## [WORK TO COMPLETE]
From the records below, copy out each line that has the word "time".

Stored records
▶

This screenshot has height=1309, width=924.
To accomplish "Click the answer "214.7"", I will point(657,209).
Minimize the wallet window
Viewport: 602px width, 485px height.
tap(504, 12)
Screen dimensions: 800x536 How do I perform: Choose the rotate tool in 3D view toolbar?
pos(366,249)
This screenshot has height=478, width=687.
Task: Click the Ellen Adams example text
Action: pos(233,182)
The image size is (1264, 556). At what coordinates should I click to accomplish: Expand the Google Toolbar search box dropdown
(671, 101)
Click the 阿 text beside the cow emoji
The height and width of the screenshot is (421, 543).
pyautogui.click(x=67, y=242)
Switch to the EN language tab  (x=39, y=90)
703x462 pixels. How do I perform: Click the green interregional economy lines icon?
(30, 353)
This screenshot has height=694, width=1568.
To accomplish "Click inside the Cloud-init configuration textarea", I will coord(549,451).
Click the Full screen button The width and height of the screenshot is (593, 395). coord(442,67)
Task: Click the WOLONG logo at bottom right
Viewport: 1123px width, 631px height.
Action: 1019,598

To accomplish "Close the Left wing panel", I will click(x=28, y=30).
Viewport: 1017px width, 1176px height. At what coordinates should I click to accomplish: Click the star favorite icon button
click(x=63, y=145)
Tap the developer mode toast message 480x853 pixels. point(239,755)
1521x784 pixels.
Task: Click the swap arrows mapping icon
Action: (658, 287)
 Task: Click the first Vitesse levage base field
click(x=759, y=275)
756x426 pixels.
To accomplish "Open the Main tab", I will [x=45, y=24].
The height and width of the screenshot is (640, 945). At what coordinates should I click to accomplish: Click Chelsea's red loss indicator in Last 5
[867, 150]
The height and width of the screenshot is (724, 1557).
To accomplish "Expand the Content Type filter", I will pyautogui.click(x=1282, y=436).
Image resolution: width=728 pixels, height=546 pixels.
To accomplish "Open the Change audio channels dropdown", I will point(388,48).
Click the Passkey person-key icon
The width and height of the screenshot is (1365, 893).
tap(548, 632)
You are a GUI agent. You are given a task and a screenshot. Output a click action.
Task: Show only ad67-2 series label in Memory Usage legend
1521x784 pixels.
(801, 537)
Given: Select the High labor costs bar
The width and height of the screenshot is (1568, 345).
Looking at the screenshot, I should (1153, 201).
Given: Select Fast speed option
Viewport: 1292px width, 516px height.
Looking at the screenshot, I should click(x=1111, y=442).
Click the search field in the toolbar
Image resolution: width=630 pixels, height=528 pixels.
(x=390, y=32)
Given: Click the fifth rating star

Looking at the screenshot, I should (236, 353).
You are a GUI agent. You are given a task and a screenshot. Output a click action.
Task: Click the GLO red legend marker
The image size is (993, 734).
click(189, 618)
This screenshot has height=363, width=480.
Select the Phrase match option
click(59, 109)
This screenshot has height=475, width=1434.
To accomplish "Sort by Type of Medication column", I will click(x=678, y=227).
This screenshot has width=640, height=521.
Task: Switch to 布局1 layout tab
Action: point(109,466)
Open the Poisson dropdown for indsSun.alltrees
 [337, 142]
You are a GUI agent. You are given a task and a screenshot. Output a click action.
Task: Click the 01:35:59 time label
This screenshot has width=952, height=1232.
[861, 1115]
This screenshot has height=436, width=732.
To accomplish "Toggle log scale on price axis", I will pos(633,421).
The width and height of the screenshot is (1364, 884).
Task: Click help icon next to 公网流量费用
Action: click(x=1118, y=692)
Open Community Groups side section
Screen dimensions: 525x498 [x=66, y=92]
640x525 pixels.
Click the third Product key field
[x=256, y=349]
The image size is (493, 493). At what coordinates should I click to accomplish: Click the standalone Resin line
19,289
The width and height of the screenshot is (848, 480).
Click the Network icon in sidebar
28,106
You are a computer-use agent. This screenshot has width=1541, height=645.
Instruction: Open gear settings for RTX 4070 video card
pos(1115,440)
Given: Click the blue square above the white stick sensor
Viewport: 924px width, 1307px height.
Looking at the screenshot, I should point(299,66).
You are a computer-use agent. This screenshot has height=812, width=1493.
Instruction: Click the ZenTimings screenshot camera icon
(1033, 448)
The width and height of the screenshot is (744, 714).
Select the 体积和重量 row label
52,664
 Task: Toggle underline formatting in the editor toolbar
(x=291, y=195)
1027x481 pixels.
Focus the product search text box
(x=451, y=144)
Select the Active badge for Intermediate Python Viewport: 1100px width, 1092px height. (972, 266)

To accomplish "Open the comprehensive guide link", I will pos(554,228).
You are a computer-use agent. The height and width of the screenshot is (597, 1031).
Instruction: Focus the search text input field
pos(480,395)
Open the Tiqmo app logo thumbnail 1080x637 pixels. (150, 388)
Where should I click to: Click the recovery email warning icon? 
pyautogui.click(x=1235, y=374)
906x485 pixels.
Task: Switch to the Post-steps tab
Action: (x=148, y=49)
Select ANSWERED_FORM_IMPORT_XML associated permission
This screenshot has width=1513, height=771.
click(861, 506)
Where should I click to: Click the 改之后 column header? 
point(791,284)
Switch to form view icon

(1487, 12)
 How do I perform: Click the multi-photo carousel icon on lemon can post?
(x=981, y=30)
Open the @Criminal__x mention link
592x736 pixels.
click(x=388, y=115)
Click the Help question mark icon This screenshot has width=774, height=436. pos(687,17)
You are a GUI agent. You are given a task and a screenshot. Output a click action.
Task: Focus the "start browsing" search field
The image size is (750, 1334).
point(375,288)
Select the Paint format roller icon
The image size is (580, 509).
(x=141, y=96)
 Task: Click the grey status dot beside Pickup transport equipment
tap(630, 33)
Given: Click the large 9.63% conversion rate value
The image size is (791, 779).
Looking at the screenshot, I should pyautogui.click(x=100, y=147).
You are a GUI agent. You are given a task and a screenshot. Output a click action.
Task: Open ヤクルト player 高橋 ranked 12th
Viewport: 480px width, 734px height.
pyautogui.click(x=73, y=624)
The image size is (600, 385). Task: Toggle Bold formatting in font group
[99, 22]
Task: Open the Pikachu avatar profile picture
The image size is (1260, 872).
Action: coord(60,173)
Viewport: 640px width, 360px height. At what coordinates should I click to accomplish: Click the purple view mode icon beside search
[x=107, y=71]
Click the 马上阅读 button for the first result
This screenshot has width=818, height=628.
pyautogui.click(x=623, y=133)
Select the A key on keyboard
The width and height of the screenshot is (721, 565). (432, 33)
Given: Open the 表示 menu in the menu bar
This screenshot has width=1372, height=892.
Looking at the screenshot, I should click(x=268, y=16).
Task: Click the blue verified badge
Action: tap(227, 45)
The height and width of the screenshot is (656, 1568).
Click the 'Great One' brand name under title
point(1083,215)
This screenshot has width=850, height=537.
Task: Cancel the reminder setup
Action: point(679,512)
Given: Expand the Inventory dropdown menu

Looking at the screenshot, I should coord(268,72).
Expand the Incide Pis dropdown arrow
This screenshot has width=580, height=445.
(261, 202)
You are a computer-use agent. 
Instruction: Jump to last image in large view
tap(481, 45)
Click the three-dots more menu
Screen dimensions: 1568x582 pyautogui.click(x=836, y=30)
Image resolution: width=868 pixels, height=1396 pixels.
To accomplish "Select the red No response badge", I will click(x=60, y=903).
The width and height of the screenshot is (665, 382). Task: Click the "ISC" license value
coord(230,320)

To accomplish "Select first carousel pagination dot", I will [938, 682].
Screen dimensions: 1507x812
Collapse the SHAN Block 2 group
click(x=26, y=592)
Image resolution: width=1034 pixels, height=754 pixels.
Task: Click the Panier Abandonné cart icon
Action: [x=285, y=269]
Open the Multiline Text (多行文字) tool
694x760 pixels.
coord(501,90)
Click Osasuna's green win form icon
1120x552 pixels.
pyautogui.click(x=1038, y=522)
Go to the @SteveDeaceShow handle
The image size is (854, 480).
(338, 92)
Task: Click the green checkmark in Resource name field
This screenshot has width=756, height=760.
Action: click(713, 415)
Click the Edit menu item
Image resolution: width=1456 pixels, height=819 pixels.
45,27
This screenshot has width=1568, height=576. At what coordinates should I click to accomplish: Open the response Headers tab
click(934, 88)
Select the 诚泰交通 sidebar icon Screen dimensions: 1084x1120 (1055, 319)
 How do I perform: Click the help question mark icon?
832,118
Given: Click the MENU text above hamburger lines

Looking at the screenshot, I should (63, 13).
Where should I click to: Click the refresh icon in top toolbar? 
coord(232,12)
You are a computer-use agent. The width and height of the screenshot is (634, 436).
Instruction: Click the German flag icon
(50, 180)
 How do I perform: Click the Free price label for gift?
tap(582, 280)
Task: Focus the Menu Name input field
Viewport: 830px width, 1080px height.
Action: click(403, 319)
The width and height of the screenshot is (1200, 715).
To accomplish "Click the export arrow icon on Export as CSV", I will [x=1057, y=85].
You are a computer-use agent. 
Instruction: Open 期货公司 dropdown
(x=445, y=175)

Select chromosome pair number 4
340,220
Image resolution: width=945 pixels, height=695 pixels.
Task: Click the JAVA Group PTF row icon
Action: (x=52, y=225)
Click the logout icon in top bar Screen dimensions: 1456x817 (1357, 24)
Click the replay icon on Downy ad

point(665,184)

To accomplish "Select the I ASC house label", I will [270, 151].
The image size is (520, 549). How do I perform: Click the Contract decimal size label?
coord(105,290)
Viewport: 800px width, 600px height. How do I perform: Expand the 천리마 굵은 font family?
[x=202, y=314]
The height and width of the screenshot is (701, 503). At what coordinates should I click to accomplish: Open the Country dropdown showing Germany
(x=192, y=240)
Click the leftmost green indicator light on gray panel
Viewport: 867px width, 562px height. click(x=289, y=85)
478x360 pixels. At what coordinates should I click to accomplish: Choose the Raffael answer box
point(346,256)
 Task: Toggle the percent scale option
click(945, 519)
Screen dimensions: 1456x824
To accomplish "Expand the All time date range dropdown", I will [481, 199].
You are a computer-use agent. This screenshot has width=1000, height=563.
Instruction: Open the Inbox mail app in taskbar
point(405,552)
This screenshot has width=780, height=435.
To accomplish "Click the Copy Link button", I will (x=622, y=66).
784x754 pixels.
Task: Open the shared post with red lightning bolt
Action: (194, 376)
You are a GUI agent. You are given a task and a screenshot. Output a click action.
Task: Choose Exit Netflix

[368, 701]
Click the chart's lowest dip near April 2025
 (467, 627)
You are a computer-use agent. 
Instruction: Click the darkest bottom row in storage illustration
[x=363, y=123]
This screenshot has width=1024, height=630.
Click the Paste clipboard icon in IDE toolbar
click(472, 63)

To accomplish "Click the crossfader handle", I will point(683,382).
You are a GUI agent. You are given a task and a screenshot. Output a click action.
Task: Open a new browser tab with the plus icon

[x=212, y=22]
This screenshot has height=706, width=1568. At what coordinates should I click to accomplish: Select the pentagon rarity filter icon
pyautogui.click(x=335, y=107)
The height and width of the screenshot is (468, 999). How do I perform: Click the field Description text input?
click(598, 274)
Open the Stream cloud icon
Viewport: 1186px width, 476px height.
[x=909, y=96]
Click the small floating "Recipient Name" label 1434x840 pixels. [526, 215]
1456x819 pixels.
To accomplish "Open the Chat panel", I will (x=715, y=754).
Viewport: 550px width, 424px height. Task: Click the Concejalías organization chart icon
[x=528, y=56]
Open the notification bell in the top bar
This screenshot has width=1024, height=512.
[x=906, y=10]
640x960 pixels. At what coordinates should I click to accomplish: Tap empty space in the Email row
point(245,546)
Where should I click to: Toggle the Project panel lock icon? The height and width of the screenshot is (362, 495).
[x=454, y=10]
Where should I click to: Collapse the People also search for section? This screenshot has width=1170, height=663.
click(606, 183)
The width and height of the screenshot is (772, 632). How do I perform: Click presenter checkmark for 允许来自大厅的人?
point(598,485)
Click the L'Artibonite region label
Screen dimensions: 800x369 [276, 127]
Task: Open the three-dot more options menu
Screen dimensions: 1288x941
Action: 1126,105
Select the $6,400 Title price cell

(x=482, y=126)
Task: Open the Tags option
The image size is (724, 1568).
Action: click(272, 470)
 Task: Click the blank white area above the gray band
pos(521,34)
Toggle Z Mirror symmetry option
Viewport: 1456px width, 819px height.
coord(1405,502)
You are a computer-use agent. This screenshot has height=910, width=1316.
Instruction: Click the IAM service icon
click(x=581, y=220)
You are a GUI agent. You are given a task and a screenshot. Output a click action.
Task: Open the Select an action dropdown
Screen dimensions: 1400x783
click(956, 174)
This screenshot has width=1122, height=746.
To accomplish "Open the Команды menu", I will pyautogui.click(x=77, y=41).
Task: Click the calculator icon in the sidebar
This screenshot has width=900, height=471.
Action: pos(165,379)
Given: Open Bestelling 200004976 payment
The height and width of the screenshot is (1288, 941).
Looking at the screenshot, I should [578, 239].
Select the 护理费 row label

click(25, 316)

◀

## [EXERCISE SOLUTION]
Task: Click the 01:35:59 time label
To accomplish "Expand the All time date range dropdown", I will [481, 199].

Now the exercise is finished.